In the last few years we have witnessed incredible progress in robotics, biotech, artificial life and intelligence and cognitive neuroscience including connectomics from Harvard. Robots are already socially and emotionally intelligent to a certain extent as can be seen in the the stunning work by Cynthia Breazeal from MIT. Robots, AI and A-Life will increasingly narrow down the specific features, benefits and skills of us humans. What are our competitive advantages relative to these technological developments? My guess at this point in time this will boil down to (among other things) creativity and innovation and other right brain skills.
As all these technological developments will increasingly democratize and empower us as individuals - like almost all key technologies in the past have democratized eventually - we'll in my view probably end up with the situation in which children and adolescents will increasingly be exposed to these powerful tools. Not only as prevention or correction but simply as an 'awareness right'. In practice, we'll see that fMRI scans (benefiting from the current research on connectomics from the neuron level upwards) and personal DNA profiling (like in 23andMe) will democratize. Children and adolescents will know quite early in life what their skills, talents and dispositions are or can be. This will probably drive a deeper sense of human identity, self awareness, human potential as well as self realization. And educational system (offline as well as online) will somehow integrate these insights in the long run.

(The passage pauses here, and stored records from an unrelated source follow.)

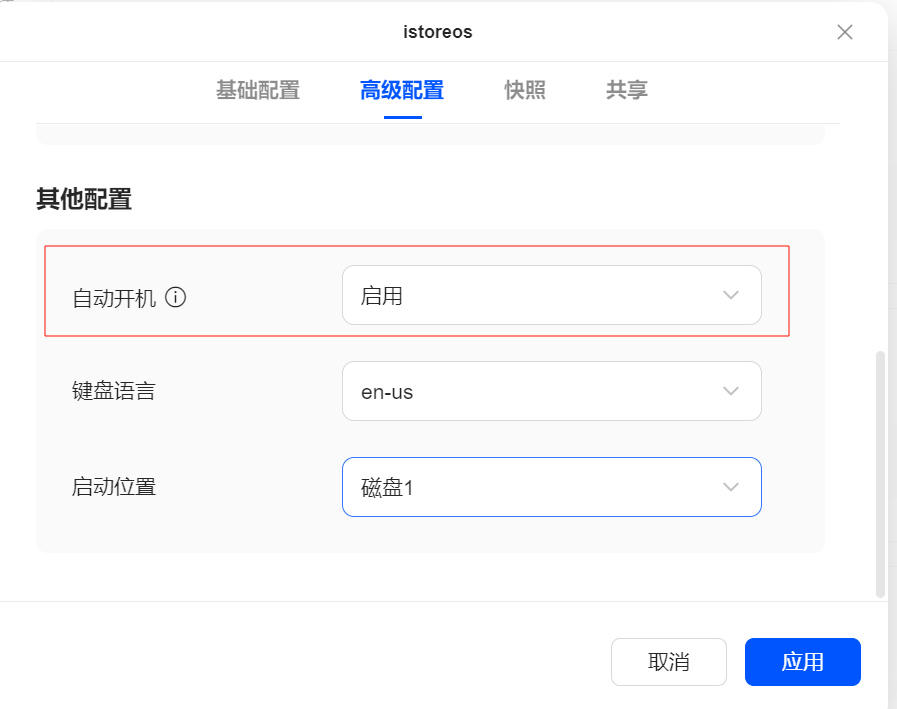Close the istoreos dialog with X

click(844, 32)
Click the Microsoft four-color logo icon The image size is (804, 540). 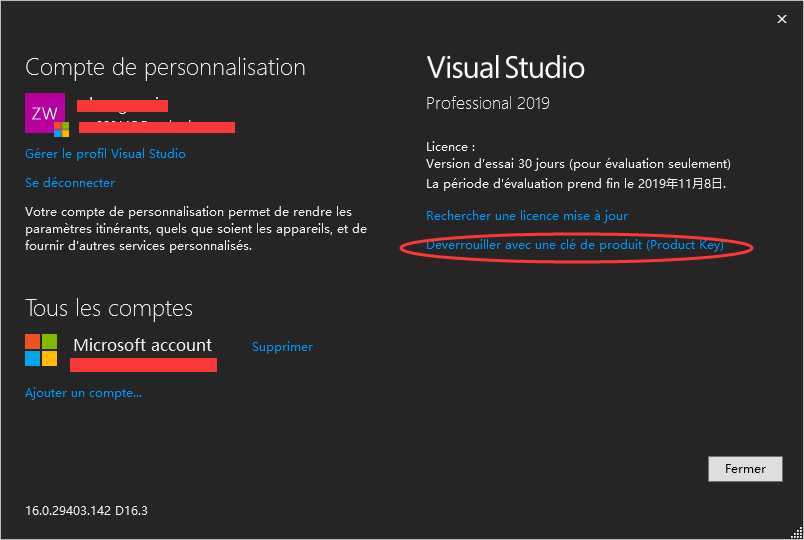pyautogui.click(x=41, y=350)
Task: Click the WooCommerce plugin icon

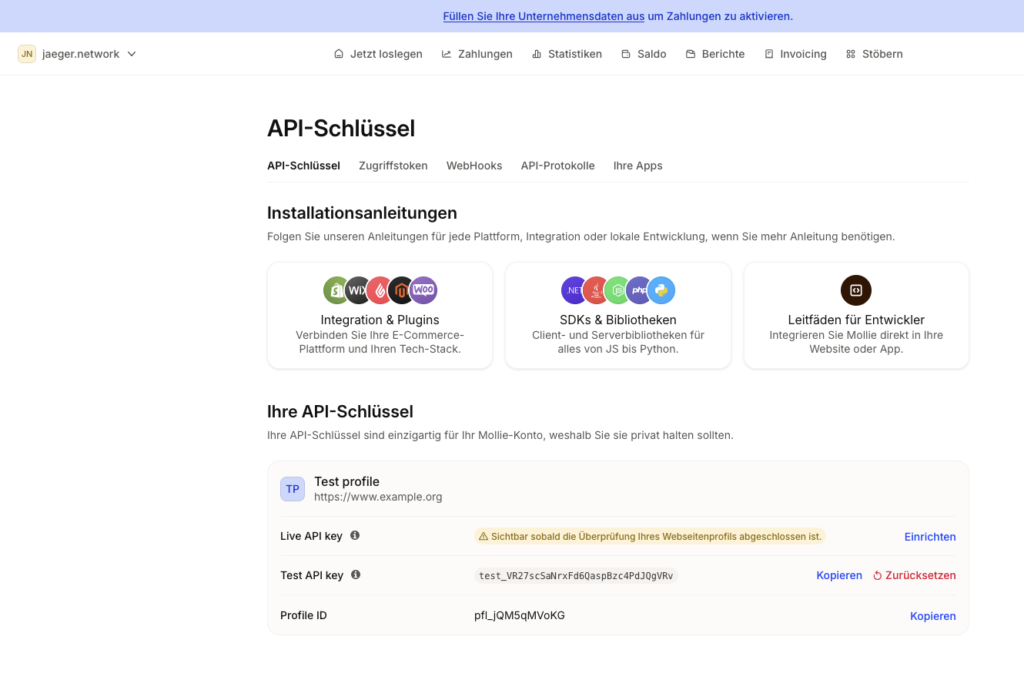Action: pyautogui.click(x=424, y=291)
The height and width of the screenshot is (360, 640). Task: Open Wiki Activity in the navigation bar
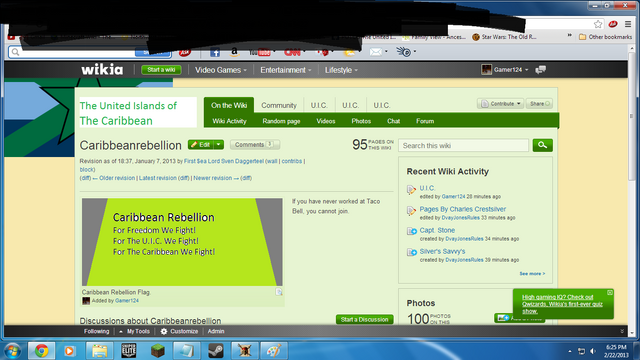(229, 121)
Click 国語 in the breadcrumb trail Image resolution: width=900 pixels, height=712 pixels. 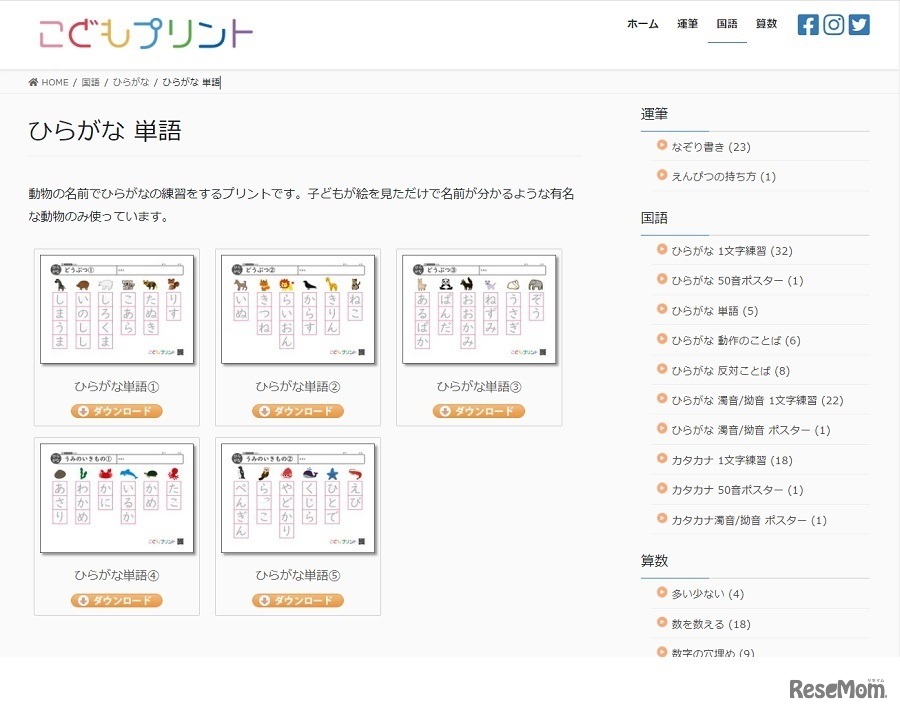coord(91,82)
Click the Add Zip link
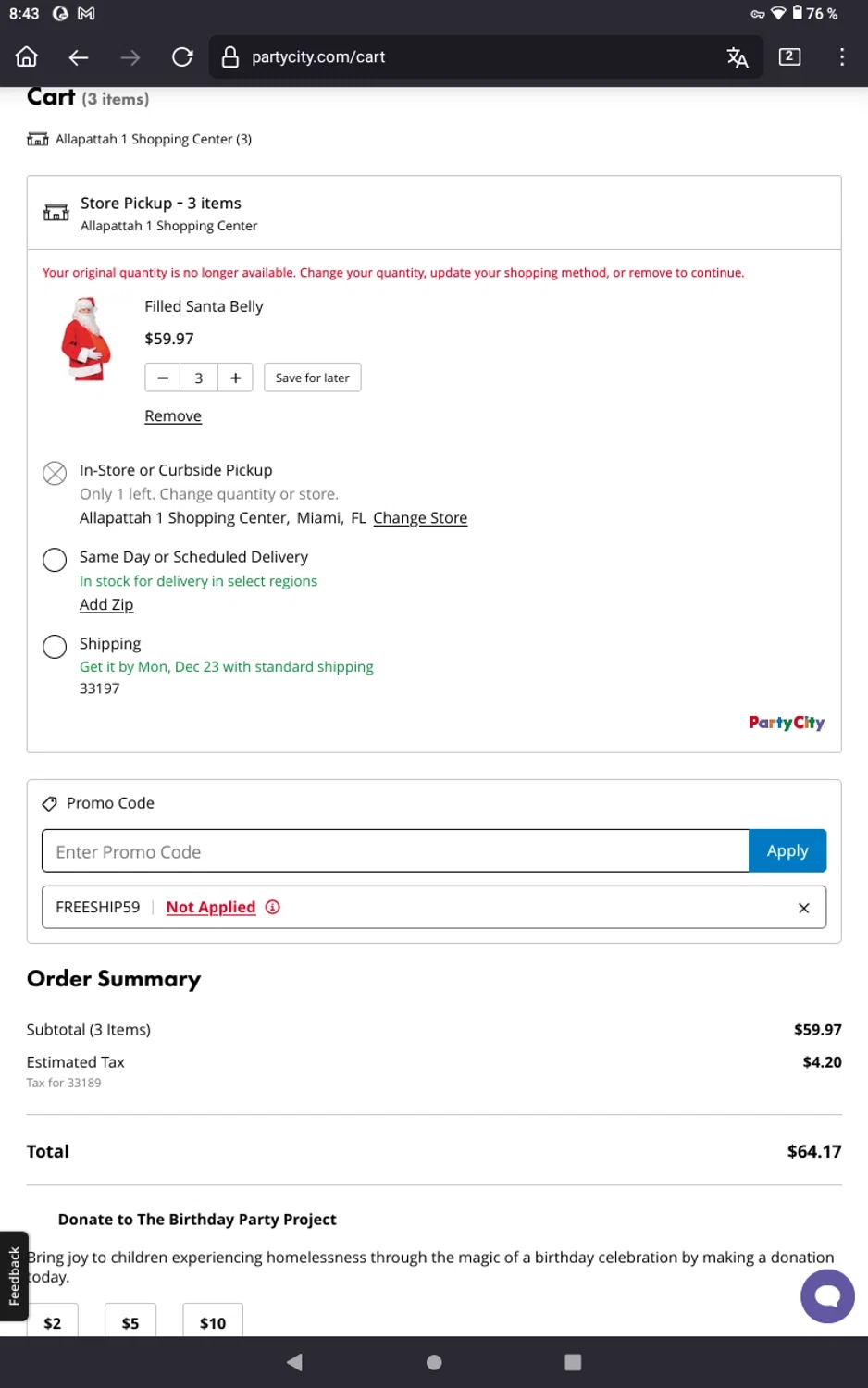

In short, the psychological trend of the last 20 years in which magazines, TV programs, books and educational systems test their users/readers (and successfully as this spreads around and around while users love it) will broaden into the fields biotech and cognitive neuroscience. With a strong focus on what makes us uniquely human relative to the advances in robotics, AI and A-Life.
I am thrilled by this prospect as this will probably enhance a lot of lives in the future.